Taux des droits de mutation en 2026 : barème par département
Les droits de mutation résultent de l'addition de trois parts distinctes.
Pour un bien immobilier ancien, la décomposition standard est :
En Gironde (33), la part départementale atteint 4,50 %, niveau maximal autorisé par les articles 1594 D et suivants du Code général des impôts. Quelques collectivités maintiennent un barème réduit à 3,80 %, liste disponible auprès de la DGFiP.
VEFA : fiscalité réduite pour l'acquéreur
Pour un logement neuf en l'état futur d'achèvement, la TVA (20 %) se substitue à la taxe de droit commun ; les droits tombent alors à environ 0,715 % du prix stipulé dans l'acte.
Toute variation entre la promesse et la signature peut modifier le calcul : vérifiez le barème en vigueur auprès de votre notaire.
Comment calculer les droits de mutation : exemple chiffré à Bordeaux
Le principe est simple : on applique le taux global de 5,80 % au montant inscrit dans l'acte. Pour un bien immobilier ancien, ce coût se décompose en trois parts versées simultanément lors de la signature.
Pour un T3 acheté à Bordeaux à 250 000 €, la facture s'élève à 14 500 €. L'acquéreur règle cette somme en une fois chez le notaire, sauf inclusion dans le plan de financement. Si la clause « acte en main » s'applique, la base taxable est recalculée sur le net vendeur.

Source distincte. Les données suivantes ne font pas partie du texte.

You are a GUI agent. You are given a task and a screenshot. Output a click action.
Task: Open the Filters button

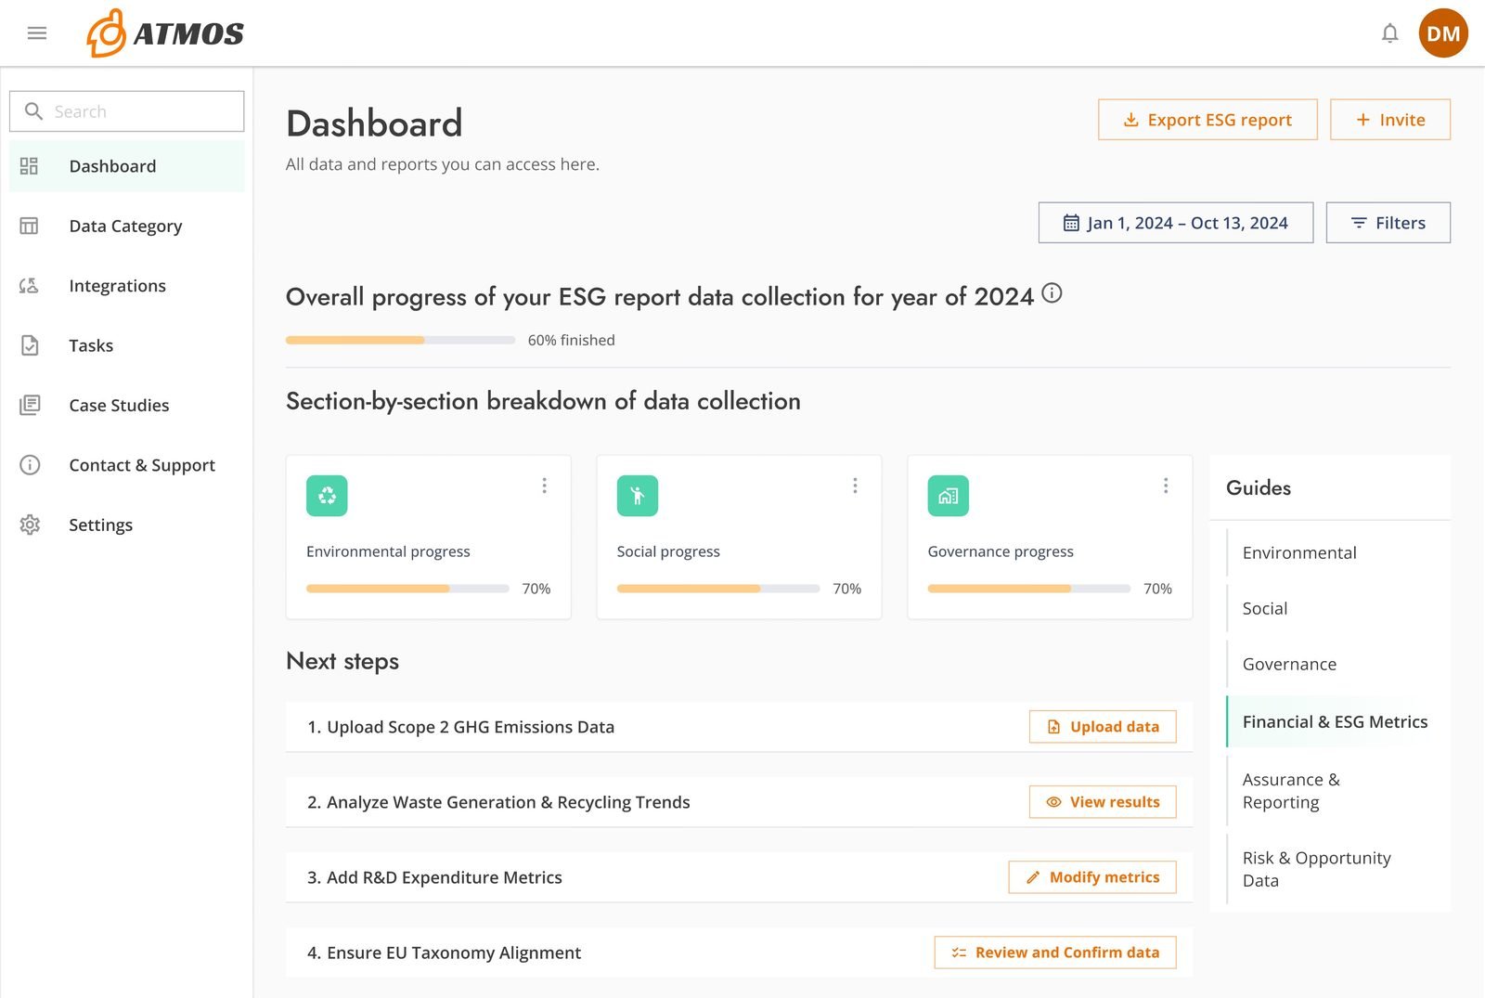click(1388, 223)
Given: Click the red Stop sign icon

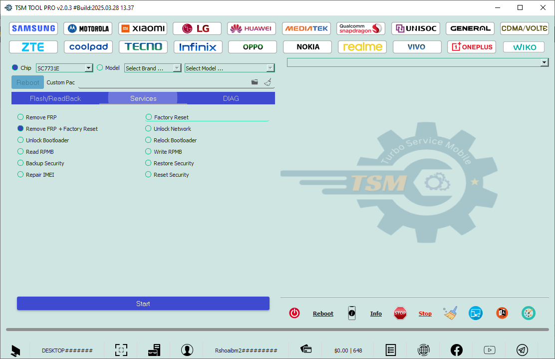Looking at the screenshot, I should pyautogui.click(x=400, y=313).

Ces chiffres restent des ordres de grandeur : le montant exact varie en fonction du barème départemental en vigueur à la date de l'acte.

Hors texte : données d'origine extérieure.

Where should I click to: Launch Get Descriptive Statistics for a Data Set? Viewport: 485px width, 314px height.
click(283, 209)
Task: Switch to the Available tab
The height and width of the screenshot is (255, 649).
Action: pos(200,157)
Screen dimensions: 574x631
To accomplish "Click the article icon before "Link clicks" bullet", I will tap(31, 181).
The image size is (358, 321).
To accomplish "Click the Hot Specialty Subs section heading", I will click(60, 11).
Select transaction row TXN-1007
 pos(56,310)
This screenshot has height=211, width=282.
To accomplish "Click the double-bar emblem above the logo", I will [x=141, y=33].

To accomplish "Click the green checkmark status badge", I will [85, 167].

Exonérations et leviers pour réduire les droits de mutation
Plusieurs dispositifs permettent d'alléger la note selon votre situation.
Taux réduit pour les primo-accédants
Certains départements appliquent 3,80 % (contre 4,50 %) pour les primo-accédants acquérant leur résidence principale, sous conditions de ressources et de valeur du bien. Vérifiez la délibération auprès de votre notaire ou de la DGFiP. Un courtier identifie les dispositifs cumulables pour financer votre résidence principale.
Abattement en donation
Les abattements familiaux (jusqu'à 100 000 € entre parents et enfants) concernent les droits de donation, non les taxes d'acquisition. Toute transmission requiert un professionnel habilité.
Situations particulières
Mobilité professionnelle, logements sociaux conventionnés ou monuments historiques peuvent ouvrir droit à des exonérations partielles, sous conditions strictes à vérifier individuellement.
Négocier les émoluments
Le décret n° 2020-179 du 28 février 2020 autorise une remise jusqu'à 20 % sur les émoluments pour toute vente immobilière supérieure à 100 000 €. Cette remise est facultative et doit être demandée explicitement.